Bir koleksiyondan alınmış kayıtlar:
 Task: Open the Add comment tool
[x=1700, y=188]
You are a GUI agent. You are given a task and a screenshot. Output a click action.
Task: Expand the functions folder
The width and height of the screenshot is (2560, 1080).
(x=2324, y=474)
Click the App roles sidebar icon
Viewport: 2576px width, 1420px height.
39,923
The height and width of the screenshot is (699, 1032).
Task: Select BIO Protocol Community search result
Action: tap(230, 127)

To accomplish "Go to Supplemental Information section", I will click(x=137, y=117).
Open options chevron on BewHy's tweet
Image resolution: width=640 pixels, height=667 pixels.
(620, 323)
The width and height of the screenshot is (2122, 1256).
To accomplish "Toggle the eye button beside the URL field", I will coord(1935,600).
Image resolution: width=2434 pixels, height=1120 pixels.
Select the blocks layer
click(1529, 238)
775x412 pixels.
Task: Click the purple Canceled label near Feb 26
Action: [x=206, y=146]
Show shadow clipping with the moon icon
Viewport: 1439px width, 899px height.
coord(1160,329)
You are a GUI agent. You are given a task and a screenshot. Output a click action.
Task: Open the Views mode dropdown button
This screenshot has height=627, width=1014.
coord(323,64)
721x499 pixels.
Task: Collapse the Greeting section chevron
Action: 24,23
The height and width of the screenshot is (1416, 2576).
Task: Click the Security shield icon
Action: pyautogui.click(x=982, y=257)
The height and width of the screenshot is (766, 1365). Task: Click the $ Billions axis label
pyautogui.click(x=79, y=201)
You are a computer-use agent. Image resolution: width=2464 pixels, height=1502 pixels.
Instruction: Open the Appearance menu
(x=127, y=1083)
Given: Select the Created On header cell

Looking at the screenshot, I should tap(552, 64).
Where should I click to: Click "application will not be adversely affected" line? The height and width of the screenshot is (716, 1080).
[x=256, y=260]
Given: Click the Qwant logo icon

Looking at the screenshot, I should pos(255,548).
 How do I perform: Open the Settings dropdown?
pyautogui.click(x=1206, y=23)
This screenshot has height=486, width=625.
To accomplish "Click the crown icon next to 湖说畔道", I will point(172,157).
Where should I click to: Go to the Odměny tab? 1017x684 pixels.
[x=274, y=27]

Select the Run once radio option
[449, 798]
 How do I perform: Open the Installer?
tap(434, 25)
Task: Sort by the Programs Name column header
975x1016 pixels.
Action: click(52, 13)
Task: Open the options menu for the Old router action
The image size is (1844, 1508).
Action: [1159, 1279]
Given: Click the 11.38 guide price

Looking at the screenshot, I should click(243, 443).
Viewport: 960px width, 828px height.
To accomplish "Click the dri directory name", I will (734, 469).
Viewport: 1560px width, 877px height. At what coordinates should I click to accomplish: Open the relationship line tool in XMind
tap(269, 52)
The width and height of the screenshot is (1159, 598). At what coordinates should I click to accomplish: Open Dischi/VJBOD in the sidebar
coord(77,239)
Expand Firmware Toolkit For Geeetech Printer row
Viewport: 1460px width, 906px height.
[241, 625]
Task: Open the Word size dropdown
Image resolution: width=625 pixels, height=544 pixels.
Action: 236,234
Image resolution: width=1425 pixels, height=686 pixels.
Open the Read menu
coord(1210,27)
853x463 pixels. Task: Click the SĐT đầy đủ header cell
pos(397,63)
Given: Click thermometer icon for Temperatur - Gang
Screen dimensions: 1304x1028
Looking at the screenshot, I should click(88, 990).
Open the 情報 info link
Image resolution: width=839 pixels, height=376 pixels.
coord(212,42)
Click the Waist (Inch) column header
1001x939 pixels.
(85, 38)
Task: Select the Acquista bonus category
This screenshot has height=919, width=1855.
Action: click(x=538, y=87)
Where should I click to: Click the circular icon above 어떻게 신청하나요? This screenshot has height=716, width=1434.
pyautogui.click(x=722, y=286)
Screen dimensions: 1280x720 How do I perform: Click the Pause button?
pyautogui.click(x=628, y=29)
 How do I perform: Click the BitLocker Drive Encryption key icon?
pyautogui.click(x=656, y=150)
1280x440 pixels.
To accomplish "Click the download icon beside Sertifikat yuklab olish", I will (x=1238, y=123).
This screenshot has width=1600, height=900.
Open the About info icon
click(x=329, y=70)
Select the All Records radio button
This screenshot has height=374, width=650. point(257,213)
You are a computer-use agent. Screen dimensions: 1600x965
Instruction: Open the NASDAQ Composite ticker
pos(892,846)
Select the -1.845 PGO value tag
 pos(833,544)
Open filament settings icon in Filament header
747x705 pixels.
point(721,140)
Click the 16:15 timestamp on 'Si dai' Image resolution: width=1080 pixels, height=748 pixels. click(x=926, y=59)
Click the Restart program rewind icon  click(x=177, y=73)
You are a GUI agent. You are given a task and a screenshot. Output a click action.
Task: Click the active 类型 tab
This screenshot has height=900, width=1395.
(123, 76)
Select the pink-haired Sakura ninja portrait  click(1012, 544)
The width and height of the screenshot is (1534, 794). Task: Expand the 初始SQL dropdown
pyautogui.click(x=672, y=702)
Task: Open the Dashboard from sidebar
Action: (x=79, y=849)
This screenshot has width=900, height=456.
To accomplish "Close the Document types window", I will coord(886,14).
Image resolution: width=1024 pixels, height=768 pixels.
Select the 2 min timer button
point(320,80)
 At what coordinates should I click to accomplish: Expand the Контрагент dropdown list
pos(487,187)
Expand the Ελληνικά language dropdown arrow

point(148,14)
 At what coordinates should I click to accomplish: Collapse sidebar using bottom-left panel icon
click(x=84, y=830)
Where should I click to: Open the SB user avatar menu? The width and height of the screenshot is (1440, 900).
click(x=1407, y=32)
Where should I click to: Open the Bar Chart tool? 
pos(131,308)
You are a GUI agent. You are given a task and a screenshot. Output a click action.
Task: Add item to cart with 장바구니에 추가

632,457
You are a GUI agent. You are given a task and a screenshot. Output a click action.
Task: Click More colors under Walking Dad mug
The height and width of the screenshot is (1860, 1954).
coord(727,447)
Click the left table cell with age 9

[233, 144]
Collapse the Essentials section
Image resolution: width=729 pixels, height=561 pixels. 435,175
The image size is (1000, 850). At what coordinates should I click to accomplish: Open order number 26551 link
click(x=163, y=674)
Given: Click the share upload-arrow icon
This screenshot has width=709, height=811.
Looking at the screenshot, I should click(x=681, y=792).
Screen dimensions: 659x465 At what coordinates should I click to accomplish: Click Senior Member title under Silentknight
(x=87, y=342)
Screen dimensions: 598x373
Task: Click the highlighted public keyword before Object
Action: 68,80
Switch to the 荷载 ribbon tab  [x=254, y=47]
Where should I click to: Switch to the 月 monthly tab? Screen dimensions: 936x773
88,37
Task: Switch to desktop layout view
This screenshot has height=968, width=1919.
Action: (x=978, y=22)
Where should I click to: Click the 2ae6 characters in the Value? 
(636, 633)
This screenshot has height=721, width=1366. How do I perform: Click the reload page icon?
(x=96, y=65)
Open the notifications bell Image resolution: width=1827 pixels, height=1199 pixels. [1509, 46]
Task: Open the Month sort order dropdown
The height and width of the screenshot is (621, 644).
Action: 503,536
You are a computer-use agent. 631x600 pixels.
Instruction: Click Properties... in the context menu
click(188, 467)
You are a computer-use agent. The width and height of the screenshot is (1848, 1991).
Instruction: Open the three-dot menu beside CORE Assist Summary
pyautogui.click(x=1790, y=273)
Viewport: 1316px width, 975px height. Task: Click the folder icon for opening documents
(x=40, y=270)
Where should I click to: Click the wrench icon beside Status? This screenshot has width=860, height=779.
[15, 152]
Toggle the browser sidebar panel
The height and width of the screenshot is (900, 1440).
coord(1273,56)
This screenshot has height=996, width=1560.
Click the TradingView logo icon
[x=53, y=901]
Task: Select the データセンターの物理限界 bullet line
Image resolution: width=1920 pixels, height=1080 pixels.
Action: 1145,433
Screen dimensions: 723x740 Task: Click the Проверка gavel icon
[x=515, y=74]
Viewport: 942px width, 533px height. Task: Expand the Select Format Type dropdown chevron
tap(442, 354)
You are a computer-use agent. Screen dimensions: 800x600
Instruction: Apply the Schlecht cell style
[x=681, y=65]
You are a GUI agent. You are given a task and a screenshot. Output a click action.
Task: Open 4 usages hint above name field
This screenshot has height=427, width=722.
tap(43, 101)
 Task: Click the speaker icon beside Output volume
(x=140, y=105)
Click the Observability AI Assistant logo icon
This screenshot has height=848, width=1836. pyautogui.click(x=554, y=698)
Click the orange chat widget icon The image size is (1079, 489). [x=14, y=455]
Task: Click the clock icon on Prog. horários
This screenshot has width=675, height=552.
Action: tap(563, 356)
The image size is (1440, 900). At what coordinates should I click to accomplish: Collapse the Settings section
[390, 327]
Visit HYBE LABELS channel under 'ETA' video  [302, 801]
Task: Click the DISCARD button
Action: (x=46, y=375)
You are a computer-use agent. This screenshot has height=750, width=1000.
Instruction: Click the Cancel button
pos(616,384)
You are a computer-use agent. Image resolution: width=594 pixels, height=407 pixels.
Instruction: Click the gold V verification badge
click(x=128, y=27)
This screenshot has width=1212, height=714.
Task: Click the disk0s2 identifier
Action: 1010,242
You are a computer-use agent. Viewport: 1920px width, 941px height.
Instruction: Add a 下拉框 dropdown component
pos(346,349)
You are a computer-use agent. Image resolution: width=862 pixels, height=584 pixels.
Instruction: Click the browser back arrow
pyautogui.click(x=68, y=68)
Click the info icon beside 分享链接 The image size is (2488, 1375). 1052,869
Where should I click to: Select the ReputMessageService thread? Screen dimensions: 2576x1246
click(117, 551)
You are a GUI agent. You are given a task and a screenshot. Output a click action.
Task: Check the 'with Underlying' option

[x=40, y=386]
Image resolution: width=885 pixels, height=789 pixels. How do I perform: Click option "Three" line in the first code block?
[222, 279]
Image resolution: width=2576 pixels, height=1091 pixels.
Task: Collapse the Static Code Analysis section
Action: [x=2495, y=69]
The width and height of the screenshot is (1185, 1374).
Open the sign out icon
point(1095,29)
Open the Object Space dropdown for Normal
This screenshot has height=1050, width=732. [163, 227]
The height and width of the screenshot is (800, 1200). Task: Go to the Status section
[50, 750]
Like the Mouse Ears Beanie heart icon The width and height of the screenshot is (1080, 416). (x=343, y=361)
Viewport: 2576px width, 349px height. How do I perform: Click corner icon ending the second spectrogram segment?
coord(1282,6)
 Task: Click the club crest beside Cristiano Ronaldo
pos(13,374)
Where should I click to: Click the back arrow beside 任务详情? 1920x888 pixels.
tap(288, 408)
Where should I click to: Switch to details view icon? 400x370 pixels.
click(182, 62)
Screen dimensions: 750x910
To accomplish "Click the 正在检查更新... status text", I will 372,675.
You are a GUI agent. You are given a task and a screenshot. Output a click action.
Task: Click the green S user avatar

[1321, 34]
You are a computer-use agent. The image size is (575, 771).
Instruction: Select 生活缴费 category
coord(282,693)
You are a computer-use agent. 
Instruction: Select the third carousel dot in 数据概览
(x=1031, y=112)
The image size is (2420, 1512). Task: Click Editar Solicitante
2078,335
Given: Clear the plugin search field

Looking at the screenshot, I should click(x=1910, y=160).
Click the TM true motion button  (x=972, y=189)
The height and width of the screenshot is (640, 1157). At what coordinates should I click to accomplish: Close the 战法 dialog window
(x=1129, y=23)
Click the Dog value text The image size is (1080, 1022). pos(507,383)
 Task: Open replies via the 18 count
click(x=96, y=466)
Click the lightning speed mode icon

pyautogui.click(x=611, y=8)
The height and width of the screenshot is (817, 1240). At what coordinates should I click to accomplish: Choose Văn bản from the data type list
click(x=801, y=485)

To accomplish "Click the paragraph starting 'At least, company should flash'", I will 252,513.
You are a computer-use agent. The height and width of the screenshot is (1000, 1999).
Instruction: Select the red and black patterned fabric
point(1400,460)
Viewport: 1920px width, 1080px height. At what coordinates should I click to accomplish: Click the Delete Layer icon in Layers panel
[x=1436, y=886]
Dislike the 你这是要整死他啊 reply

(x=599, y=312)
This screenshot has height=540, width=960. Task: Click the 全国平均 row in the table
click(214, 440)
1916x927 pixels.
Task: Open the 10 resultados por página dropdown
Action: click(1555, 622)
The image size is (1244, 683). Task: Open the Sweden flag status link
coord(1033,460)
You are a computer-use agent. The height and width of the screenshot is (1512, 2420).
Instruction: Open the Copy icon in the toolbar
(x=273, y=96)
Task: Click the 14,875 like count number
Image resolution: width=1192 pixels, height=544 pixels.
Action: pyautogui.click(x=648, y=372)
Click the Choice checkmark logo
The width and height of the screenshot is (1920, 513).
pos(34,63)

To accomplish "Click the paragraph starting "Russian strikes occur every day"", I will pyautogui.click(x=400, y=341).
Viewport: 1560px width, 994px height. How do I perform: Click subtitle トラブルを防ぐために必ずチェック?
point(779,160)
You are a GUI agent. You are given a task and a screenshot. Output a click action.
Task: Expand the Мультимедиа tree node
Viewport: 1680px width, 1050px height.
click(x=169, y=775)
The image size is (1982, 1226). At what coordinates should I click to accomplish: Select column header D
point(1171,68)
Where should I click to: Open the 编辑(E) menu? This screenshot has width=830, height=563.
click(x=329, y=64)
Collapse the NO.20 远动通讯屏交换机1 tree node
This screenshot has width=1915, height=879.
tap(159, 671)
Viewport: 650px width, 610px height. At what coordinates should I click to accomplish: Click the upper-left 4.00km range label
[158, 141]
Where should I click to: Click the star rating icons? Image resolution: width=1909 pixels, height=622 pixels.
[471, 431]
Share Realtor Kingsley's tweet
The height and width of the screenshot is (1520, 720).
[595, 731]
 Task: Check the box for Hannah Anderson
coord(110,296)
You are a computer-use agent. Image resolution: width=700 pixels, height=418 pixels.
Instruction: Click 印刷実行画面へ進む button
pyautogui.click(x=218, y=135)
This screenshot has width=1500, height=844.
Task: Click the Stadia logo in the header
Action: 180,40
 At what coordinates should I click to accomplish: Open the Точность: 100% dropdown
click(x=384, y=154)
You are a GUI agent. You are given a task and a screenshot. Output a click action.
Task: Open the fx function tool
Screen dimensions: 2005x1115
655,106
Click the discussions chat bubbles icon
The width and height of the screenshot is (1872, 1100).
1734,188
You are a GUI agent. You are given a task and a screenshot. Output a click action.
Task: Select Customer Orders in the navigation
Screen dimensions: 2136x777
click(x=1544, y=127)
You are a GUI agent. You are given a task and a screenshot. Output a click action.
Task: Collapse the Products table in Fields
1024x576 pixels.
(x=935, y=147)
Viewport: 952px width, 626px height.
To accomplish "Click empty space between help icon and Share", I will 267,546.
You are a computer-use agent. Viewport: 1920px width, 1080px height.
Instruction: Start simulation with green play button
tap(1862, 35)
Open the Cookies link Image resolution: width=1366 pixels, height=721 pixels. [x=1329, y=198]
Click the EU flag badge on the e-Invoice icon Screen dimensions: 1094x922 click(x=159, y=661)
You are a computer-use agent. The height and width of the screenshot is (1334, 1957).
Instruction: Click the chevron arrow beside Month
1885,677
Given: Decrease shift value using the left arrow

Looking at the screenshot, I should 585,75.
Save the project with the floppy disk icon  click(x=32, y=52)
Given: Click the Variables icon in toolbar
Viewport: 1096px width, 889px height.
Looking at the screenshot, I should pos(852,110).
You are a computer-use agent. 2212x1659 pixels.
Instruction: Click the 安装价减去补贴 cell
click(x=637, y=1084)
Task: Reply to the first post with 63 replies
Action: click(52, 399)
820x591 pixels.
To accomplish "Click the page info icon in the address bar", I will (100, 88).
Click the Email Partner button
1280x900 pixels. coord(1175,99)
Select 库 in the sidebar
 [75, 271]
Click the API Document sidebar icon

Alıştırma: Yukarıdaki kayıtlarda "Toggle" kelimesinin geçtiği satırları bulun ve her birini olduğu gibi kopyalayın.

Görevin yanıtı:
To accomplish "Toggle the eye button beside the URL field", I will coord(1935,600).
Toggle the browser sidebar panel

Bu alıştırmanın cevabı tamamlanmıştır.